- How to complete this task: Pictures aside, the output must consist of the lines from the one containing "868x442 pixels. Task: Click" through the end of the data, reproduced exactly.

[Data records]

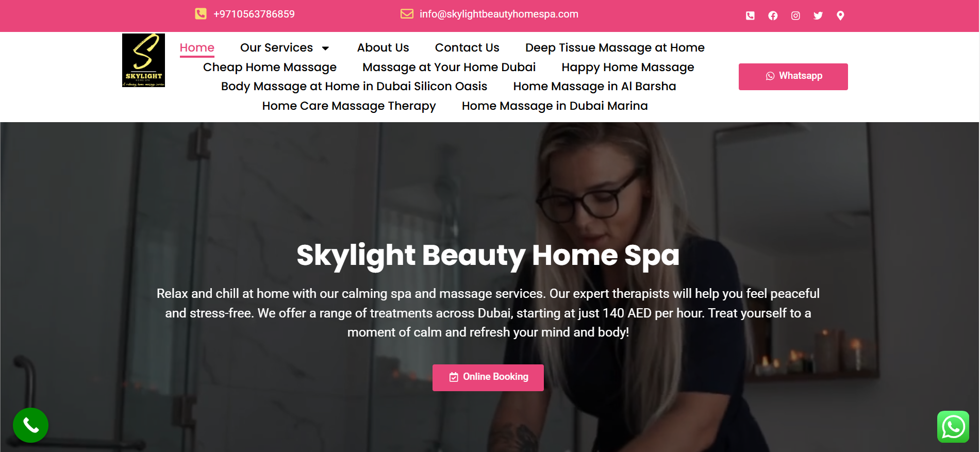Expand the Our Services dropdown arrow
The height and width of the screenshot is (452, 980).
click(325, 48)
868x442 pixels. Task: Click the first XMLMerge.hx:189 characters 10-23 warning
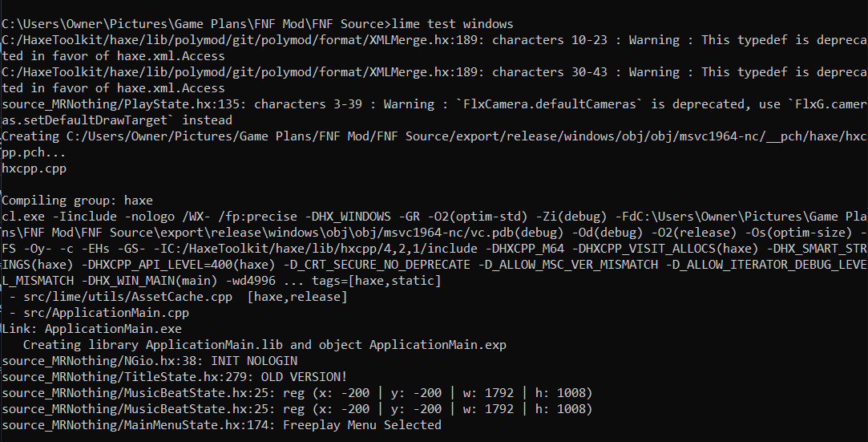[434, 40]
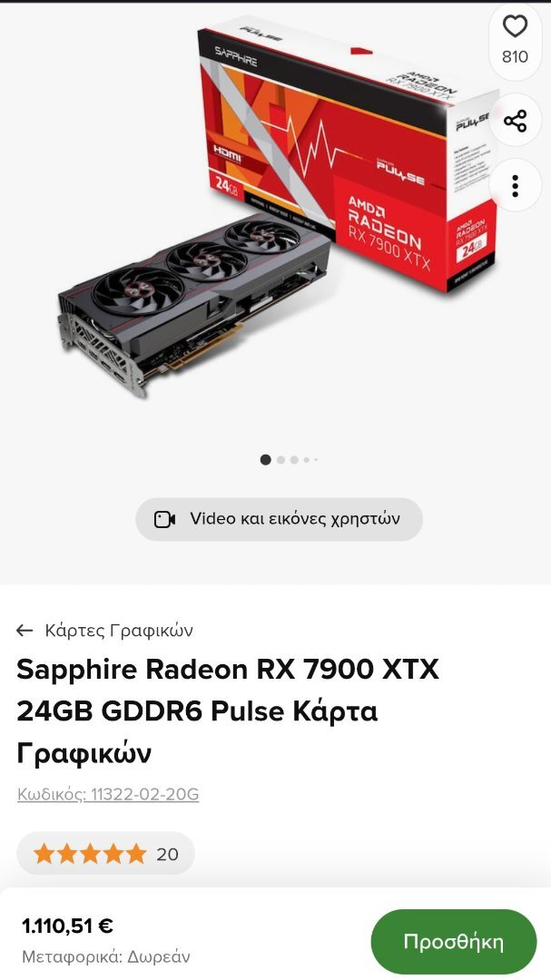Tap the video camera icon
This screenshot has height=980, width=551.
[x=164, y=519]
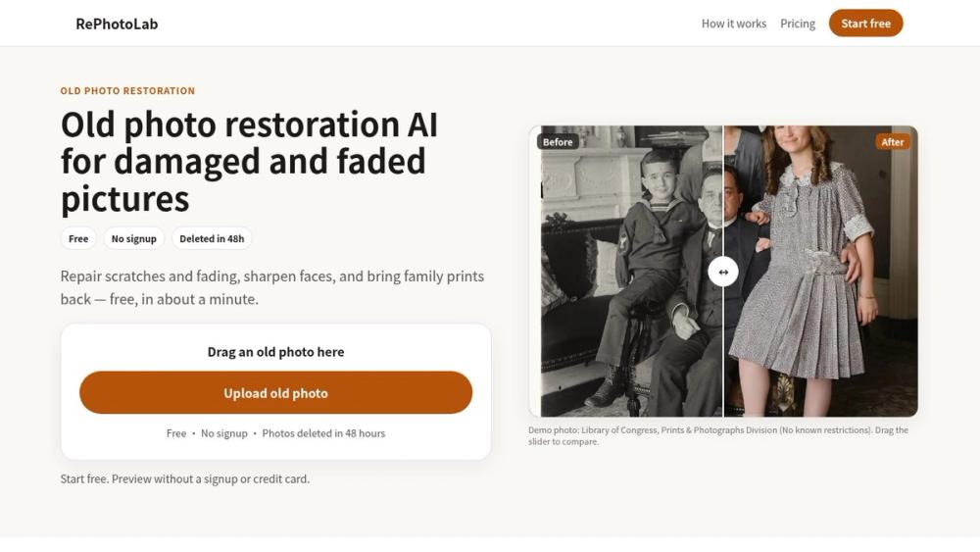Click the Upload old photo button

point(275,392)
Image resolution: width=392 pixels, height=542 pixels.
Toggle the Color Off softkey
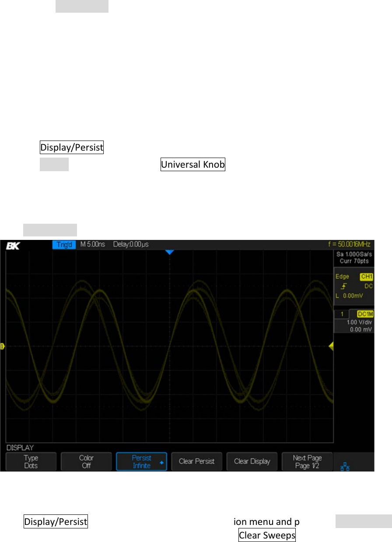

- Answer to the exercise:
868x442 pixels. Task: Click the first XMLMerge.hx:189 characters 10-23 warning
[434, 40]
Tap the video camera icon
This screenshot has height=980, width=551.
[x=164, y=519]
Click the Upload old photo button

point(275,392)
Image resolution: width=392 pixels, height=542 pixels.
Toggle the Color Off softkey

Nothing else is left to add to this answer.